Enviada em 30/09/2021

De acordo com o artigo 3°, da Constituição Federal de 1988, é objetivo fundamental da República Federativa do Brasil garantir o desenvolvimento nacional. Entretanto, tendo em vista a atual situação do país, observa-se que tal objetivo não é realizado uma vez que grande parte dos brasileiros não possuem empatia com o próximo , o que dificulta as relações para um bom convívio social. Diante disso, deve-se analisar como a desigualdade social e a intolerância provocam a problemática em questão.

Em primeiro lugar, é válido ressaltar que a desigualdade social contribui para a falta de empatia nas relações sociais. Isso acontece, pois de acordo com o PNUD ( Programa das Nações Unidas para o Desenvolvimento), o Brasil é o 7° país mais desigual do mundo, por isso causa o problema abordado. Nesse sentido, conforme o filósofo Zygmunt Bauman afirma que na “modernidade líquida” os indivíduos do século XXI estão mais preocupados com os próprios interesses do que com os outros indivíduos. Nesse viés, as relações fluidas não obtém integração entre os indivíduos, o qual provoca o distanciamento destes e também contribui com a disseminação da ganância, uma vez que, esses seres só se preocupam com si mesmo. Por consequência, é fato que todos esses problemas são devido à desigualdade existente no país, no qual há um grande desequilíbrio dificultando as relações empáticas.

Em segunda análise, é fundamental enfatizar que a intolerância por ser diferente é outro fator problema. Nessa lógica, consoante ao filósofo Byung-Chul Han, alega que na “sociedade do cansaço” pessoas estão em busca de desempenho pessoal e profissional e com isso viram-se contra os outros indivíduos em uma vasta competição. À vista disso, com a pandemia da Covid-19 ocorreu tal atitude pela falta de empatia das pessoas, a qual era perceptível devido ao armazenamento de mantimentos, remédios e álcool em gel. Consequentemente, é notório que essa repercussão de ódio disseminado na sociedade é o reflexo da falta de tolerância e empatia com o outro.
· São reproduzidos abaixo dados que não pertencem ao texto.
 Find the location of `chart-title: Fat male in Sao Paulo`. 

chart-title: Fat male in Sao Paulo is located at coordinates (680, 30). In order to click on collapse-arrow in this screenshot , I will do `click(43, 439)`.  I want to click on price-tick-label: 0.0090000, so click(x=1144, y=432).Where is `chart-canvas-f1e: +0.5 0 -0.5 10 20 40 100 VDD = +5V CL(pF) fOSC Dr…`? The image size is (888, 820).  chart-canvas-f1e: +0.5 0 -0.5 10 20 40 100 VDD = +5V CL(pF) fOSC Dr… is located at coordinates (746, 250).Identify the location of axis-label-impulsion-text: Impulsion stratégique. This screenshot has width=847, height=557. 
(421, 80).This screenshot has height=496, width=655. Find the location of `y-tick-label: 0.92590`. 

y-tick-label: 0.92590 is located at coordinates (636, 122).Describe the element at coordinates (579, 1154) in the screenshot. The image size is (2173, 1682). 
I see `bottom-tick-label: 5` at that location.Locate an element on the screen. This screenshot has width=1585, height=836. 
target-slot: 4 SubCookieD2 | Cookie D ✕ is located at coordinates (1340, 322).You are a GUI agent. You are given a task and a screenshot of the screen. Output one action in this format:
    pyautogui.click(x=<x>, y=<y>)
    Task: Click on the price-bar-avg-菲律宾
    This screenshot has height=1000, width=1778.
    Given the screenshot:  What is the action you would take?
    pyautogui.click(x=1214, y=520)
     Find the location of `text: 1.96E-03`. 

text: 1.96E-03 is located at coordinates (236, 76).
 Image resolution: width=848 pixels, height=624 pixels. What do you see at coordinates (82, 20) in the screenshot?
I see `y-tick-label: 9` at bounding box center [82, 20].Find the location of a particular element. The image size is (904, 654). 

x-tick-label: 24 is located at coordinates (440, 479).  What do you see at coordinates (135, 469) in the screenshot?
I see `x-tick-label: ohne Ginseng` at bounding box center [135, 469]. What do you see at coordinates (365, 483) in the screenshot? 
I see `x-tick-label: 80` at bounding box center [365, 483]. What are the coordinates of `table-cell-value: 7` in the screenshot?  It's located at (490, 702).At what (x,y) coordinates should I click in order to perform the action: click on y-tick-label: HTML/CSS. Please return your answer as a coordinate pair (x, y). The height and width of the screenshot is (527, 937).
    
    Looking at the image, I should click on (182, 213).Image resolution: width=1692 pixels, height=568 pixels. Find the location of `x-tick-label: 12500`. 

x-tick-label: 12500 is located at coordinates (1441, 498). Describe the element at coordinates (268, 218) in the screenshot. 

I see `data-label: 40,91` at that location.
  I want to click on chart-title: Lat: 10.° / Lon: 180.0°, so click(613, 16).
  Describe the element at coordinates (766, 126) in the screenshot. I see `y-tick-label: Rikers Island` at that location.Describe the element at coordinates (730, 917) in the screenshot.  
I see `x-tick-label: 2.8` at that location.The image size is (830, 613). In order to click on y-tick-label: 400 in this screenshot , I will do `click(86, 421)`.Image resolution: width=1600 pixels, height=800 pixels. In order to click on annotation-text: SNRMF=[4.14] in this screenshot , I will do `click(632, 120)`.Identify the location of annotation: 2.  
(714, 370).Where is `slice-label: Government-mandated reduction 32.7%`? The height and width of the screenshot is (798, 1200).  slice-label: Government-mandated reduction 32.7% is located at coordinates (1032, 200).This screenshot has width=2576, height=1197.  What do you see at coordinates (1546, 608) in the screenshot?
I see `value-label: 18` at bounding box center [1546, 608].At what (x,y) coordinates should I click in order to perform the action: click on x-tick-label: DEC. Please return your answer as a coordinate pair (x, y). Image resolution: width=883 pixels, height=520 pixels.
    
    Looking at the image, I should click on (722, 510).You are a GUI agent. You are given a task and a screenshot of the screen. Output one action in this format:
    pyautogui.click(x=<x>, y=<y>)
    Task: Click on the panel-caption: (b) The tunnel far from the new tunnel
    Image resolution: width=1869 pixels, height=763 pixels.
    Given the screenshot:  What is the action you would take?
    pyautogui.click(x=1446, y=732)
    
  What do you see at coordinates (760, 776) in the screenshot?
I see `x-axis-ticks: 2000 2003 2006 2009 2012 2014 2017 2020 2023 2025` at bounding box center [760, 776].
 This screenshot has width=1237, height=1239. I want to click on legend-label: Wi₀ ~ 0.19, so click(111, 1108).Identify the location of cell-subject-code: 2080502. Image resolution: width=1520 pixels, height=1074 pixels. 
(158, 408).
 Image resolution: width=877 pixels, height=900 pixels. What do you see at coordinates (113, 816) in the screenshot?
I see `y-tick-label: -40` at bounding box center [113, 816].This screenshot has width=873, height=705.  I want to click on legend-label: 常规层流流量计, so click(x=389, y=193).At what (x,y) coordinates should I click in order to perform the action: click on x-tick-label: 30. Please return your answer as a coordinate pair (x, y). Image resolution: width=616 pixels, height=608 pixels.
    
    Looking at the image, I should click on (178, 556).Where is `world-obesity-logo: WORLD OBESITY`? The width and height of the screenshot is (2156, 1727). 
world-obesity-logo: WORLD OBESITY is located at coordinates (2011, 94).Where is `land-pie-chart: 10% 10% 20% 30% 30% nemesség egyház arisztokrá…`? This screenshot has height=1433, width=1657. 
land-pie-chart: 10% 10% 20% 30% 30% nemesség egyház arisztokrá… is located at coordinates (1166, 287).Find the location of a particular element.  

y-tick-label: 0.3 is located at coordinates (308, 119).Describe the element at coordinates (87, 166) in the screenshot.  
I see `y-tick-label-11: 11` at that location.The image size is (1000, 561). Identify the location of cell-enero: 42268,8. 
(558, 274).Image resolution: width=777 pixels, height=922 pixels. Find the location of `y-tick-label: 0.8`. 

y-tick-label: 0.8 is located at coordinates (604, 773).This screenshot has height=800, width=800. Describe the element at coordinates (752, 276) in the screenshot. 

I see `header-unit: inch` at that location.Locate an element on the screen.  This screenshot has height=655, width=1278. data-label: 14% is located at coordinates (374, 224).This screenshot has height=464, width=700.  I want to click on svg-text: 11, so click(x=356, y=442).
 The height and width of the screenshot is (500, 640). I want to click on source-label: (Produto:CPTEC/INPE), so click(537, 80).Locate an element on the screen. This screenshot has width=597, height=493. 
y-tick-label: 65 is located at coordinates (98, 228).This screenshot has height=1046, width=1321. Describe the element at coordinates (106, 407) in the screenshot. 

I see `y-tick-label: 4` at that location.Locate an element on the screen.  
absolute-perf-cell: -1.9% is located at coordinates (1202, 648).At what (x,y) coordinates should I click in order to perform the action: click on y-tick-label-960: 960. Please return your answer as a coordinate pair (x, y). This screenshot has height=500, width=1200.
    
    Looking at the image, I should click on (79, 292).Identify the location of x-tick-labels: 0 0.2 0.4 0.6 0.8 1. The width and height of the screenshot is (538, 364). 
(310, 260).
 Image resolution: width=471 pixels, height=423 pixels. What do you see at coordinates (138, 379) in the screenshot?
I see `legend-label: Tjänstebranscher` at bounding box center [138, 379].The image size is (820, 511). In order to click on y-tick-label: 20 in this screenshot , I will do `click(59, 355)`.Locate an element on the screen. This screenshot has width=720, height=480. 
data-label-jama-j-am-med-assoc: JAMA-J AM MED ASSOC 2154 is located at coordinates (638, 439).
Depreende-se, portanto, que a desigualdade social e a intolerância corroboram para o problema em questão. Sendo assim, cabe ao governo em parceria com o Ministério da Mulher, Família e Direitos Humanos -órgão responsável pela articulação das políticas de proteção dos indivíduos- promover políticas públicas. Isso por meio de campanhas, folders, palestras, em conjunto com os veículos midiáticos que estimulem o ser empático, a fim de orientar a população sobre a importância dessas atitudes para um bom convívio social. Além disso, o Ministério da Educação deve trabalhar nas escolas com rodas de discussões e incentivar o voluntariado para que esses indivíduos tenham contato uns com os outros e sintam a necessidade de serem empáticos. Só assim, será possível garantir o artigo 3° presente na Constituição de 1988.